USING MULTIPLE GEOCHRONOMETERS TO BETTER CONSTRAIN GEOLOGIC EVENTS IN CENTRAL HIMALAYAN GRANITES

The central Himalayan Kathmandu Klippe preserves an over 500 million year record of tectonism along the northern margin of India, punctuated by two distinct tectonothermal events during the early Paleozoic and the Cenozoic. Among the rocks exposed within the thrust sheet are a series of peraluminous S-type leucogranite plutons. Previous geochronologic studies of these rocks—largely focused on U-Pb zircon dates from single exposures within individual plutons—suggested the granites were emplaced relatively rapidly as single bodies between 480 and 470 Ma. Recent reconnaissance mapping, however, has revealed the occurrence of at least 4 distinct compositional and textural varieties of granitic rocks within the region, suggesting that the previous geochronologic constraints may not accurately describe the true timescale of magmatism.
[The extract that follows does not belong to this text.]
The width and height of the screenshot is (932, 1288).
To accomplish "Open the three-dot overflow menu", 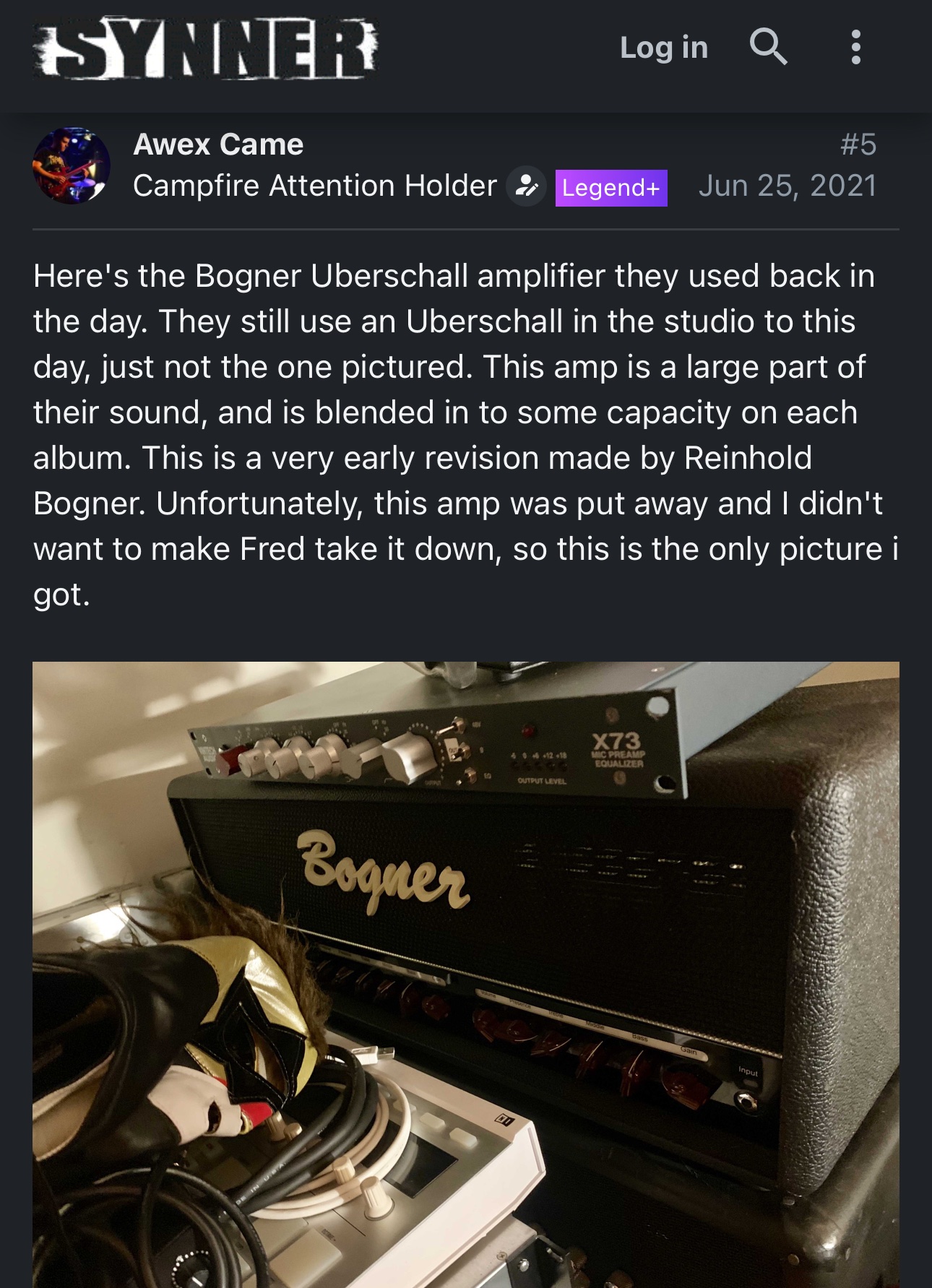I will pyautogui.click(x=856, y=48).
To better understand the timing and duration of pre-Himalayan igneous activity, we took a multi-chronometric approach to date multiple rocks collected from three different plutonic bodies from the southern klippe margin: the Palung, the Sindhuli, and Dhobare Thumka granites.
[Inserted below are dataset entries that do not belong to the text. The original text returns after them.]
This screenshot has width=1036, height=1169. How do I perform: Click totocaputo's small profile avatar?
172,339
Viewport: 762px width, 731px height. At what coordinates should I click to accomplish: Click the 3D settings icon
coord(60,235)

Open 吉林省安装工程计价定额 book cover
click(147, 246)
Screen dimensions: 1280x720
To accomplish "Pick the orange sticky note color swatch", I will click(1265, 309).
Using a combination of U-Pb depth profiling and in-situ LA-ICPMS measurements, we obtain dates from zircon, monazite, apatite, allanite, and xenotime. For each sample, monazite and zircon rims give similar dates interpreted here to represent the timing of igneous crystallization. In total these dates span over 50 million years (510 and 460 Ma), significantly longer than previous estimates of the duration of pre-Himalayan magmatism within the klippe. Monazite in these samples commonly display breakdown textures characterized by successive coronae of 1) fine grain apatite with thorite inclusions and 2) blocky allanite. Similar textures from other locations have been previously interpreted to form from post-magmatic hydrothermal alteration during subsequent metamorphism. Isotopic analysis of these alteration products, as well as accompanying xenotime, yields dates between 40 and 20 Ma, consistent with monazite breakdown during Cenozoic orogenesis. Together these results outline a prolonged history of crustal reworking in the central Himalaya and demonstrate the importance of analyzing diverse geochronometers, beyond zircon, when working in geologically complex areas.